Almost in parallel, the United States Department of Energy announced the partial decoding of chromosomes 5, 16, and 19 that contain between 10 and 15,000 genes, including those associated with diseases such as kidney dysfunction, prostate and colon cancer, hypertension, diabetes, and atherosclerosis. The final sequence of them will be concluded in a short time.


Human Genome Project biotechnology, genetic testing, and gene therapy concept vector illustration

The human genome project results are available through databases such as GenBank, without the need for permits or patents for all scientists. The results favor progress in the diagnosis and treatment of various diseases. The technology and knowledge generated by this project have had an important impact on the development of multiple sciences. The potential for commercial development of genetic research offers many opportunities for the industry, and huge sales of DNA-based products and technologies are expected in the biotechnology industry soon. Some of the areas involved in the field of public health that will benefit from the advances generated by this project include:

  • Molecular Medicine: It will be characterized by a decrease in the treatment of symptoms and greater clarification of the disease’s root causes. Rapid diagnostic tests with greater specificity will allow early treatment and decrease disease. Researchers will also have new therapeutic agents, immunotherapy techniques, and possibly the ability to replace faulty genes through gene therapy.
  • Microbial Genetics: The information generated from the characterization of various microorganisms’ genomes, mainly bacteria, is carried out as a collateral program of the human genome project. It will allow the development of biotechnologies that use energy-producing microbial systems, such as photosynthetic systems. These systems work in extreme environments and can metabolize waste into renewable material, reducing environmental pollutants that damage health. More directly, knowledge of the genes of pathogenic bacteria will allow the design of new antimicrobial agents that act so that the normal flora on which we depend for our subsistence and in the production of new vaccines is not damaged.
  • Risk Analysis: Knowledge of the human genome will have a massive impact in evaluating the risks of individuals exposed to different toxins, mutagenic agents, radiation, and inherited mutations.
  • Evolution and Anthropology: The study of human evolution will benefit from comparing our genes with those of other organisms and the migration of different population groups based on female genetic markers or the analysis of the Y chromosome in the male sex.
  • Forensic Medicine: Soon, it will be possible to characterize large DNA fragments that allow the precise identification of any individual. Advances will be made in elucidating crimes, establishing paternity and other family relationships, and strengthening organ transplant programs by specifying the compatibility between donors and recipients.
  • Nutrition: Finally, the knowledge of the genomes of both animals and plants that we use for our food will allow us to create organisms resistant to pests and diseases, reduce the cost in agriculture and livestock to produce food free of pesticides and antimicrobials.

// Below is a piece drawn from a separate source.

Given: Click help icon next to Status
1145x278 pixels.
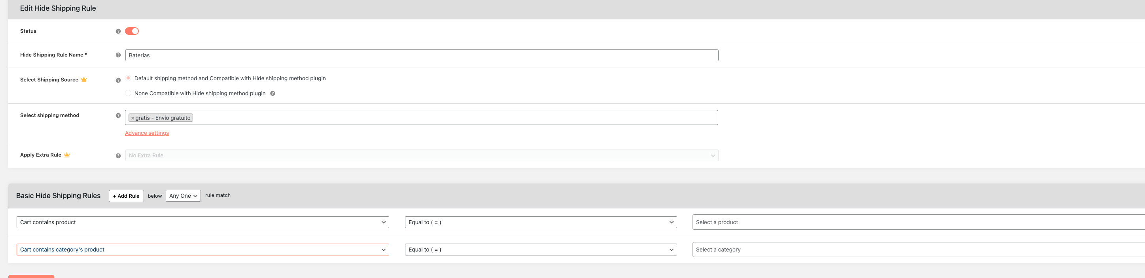Looking at the screenshot, I should 118,31.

The development of the Human Genome Project has provided humanity with a vast knowledge about ourselves, which can have two kinds of implications: The first, positive genetics, which constitutes a significant advance in one of the most serious problems that have always affected the human being, the large number of genetic diseases whose cure can be possible from the embryonic stage; the knowledge of DNA that allows solving unknowns that previously lacked an answer. It will enable us to avoid the development of a possible disease before it manifests itself. The second, on the contrary, the manipulation of the Genetic Code can have dire consequences for the future of humanity. The sciences have joined in a permanent dialogue because the majority are involved in Biomedicine’s great advances: philosophy, anthropology, sociology, ethics, and law, have before them great problems to study. The law has to walk at the pace of scientific research; it must protect Human Rights that may be violated and above all regulate possible conducts that are favorable or negative for humanity.